> _EXERCISE DETAILS_: Quote the records from the line containing "Click the blue verified badge" through the line containing "This screenshot has height=1032, width=864.", keeping every word and character as it is.

> _DATASET RECORDS_:
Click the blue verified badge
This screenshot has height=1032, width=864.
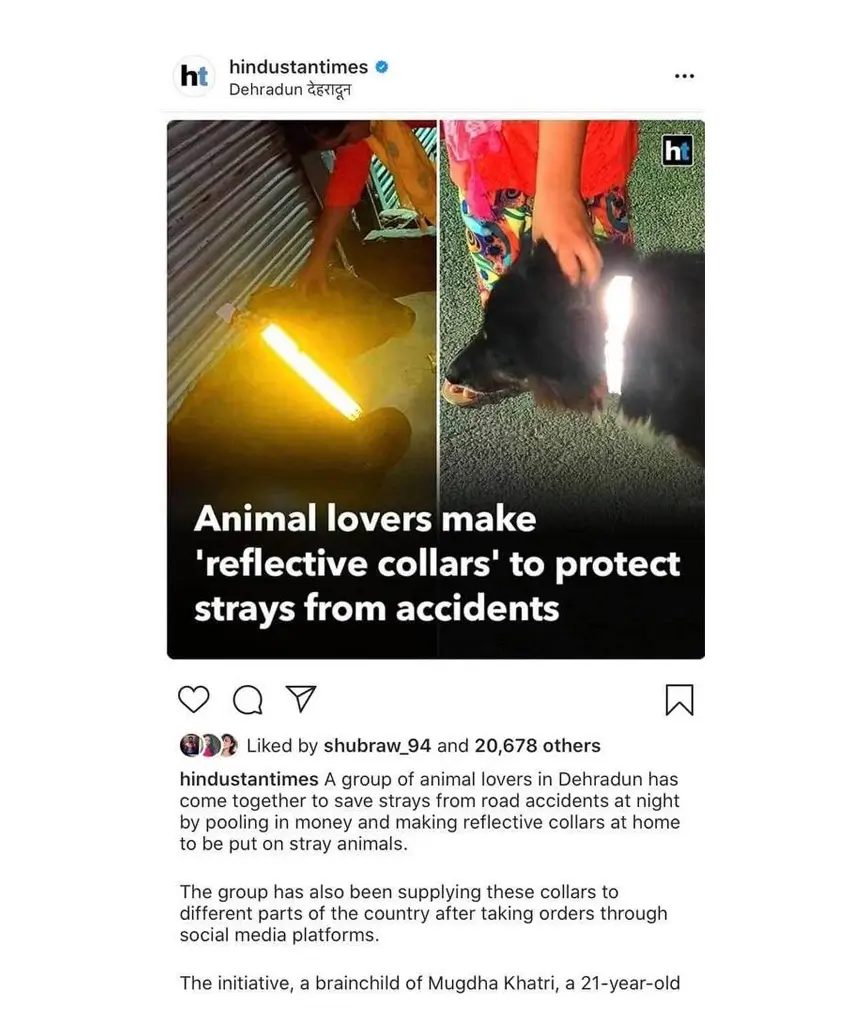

--

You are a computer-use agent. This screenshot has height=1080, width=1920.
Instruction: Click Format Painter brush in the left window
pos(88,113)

> _REPLY_:
Click the blue verified badge
This screenshot has height=1032, width=864.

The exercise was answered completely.